The History of Rugs in Southern Africa


When choosing a rug, it’s important to consider a few things. The first thing to consider is the type of room. If your entryway or foyer is regularly used, it should be stain resistant and machine washable. The construction of a rug’s materials also determines its durability and longevity. Choose a rug with a sturdy pile and a high pile density, or you’ll have trouble cleaning it. A good rule of thumb is to avoid synthetic fiber area rugs.

The first major history of making rugs in Southern Africa dates back to the mid-nineteenth century. The name “carpeta” is derived from the ancient Latin word “carpere”, which means to pluck or card. The term ‘carpet’ was first used in the 1400s for bed and table coverings, and was used for wall coverings in the 1500s. The word rug was first used by English speakers to refer to a coarse fabric, and is thought to have come from the Xhosa language. In the early 19th century, the term was used to refer to a floor mat.

Rugs come in a variety of designs and textures. Hand-loomed rugs are usually made with multiple yarns of different thicknesses and colors. These rugs are handcrafted by skilled artisans, and they are more expensive than their machine-loomed counterparts. Traditionally, these woven floor coverings were used for beds and tables, and a carpet became popular in the 1500s. In the mid-15th century, the word ‘rug’ was used in English to refer to a coarse piece of fabric. Its origins are obscure, but linguistics trace it to an Old Norse word meaning “rogg” (roughwa), which is derived from a pre-German word “rawwa.” In the early nineteenth century, the word ‘rug’ began to mean a floor mat, despite being associated with wall and furniture coverings.

The history of Oriental Rug-making in Southern Africa began in Swaziland in the mid-seventeenth century, when Greek entrepreneurs hired Pakistani nationals to train the Swazis to make them. In 1982, operations were moved to a township called eZibeleni in the Transkei Bantustan. The resulting brand was called Xhosa Carpets, and the company renamed itself to Ilinge Crafts in 1986.
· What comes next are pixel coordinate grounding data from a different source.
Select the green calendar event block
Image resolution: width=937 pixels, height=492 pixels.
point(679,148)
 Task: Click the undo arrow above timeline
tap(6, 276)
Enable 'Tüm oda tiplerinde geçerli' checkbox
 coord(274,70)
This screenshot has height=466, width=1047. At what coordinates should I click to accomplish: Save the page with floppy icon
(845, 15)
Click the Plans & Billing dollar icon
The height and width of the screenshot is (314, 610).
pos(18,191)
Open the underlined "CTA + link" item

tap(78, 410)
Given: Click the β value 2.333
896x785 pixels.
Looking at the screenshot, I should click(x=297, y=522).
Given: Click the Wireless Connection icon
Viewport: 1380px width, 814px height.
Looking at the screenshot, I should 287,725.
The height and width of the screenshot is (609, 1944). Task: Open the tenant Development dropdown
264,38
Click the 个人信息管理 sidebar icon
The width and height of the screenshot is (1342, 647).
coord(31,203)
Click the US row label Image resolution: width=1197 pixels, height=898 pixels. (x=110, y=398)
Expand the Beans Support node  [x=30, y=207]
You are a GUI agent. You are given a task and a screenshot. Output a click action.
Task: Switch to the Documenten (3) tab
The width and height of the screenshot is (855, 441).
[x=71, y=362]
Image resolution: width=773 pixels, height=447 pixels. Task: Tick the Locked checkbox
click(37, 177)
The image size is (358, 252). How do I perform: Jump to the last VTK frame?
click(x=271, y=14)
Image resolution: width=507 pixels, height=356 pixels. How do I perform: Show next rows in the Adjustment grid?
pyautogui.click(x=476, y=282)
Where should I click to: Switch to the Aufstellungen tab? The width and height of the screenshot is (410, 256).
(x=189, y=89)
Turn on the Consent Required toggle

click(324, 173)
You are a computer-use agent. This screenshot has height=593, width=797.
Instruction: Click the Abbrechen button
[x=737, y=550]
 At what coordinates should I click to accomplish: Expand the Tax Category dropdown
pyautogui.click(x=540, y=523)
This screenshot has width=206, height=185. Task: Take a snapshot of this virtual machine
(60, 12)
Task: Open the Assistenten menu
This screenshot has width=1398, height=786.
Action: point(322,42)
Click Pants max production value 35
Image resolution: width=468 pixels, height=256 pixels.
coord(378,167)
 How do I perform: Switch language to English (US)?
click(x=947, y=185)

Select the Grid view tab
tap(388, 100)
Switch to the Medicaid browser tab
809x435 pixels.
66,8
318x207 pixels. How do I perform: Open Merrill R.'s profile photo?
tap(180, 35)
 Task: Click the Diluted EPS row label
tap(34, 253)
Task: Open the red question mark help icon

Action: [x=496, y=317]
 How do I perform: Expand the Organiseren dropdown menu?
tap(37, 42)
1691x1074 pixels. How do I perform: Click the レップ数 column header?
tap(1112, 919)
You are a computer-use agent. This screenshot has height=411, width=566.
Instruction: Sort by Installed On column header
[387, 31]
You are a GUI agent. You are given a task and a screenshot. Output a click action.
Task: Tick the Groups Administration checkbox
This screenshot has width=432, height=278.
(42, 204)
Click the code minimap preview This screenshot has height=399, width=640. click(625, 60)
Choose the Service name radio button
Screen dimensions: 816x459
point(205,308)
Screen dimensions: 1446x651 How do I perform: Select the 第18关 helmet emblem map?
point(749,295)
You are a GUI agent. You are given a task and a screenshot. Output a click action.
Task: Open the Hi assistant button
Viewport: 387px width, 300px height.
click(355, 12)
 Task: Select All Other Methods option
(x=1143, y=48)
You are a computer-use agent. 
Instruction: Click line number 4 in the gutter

Several factors determine the cost of a rug, including its texture and size. A good hand-loomed rug should be durable and resistant to wear and tear. Generally, a rug is worth a few shillings per square metre, and the price depends on the quality. Regardless of whether you’re purchasing a hand-loomed or machine-loomed piece of art, you’ll be sure to find the right one for your space.

The history of Oriental Rug-making in Southern Africa dates back to the late seventeenth century. Its origins are in Swaziland. It was there that Greek entrepreneurs employed Pakistani nationals to train the Swazis. In 1982, operations were relocated to eZibeleni township, which is a part of the Transkei Bantustan. The company was originally known as Xhosa Carpets, after the Xhosa people. Later, Ilinge Crafts, however, became Ilinge. The Ilinge region is 20 km from Queenstown.

Besides the design of the rug, the most important element in the overall appearance is its knot count. The number of knots per square inch should not exceed fifteen. The number of knots per square centimeter should be less than one-third of the rug’s total area. The main band is the most obvious part of the rug, so it must be symmetrical. The inner band should be wide enough to accommodate two loops of a single knot, and the outer guard stripes should be no more than half the width of the main band.

The border of a rug is an important element. Depending on its size, the border can have different styles. Its color and shape can be used to create a theme for the rug. Some rugs are patterned, and the colors can be matched to the room. The pattern on a rug can be a combination of patterns. A rug that has a symmetrical color pattern is more expensive than a plain one.

In the early nineteenth century, the word rug traces its origins to the Old Latin word “carpita,” which means “carpeted”. This word was used to refer to a variety of surfaces, including the floor and walls. During the Renaissance, it was common to see carpets on the walls and on the ceilings of rooms. Although the term is now used to describe any piece of fabric, the word “rug” has many meanings.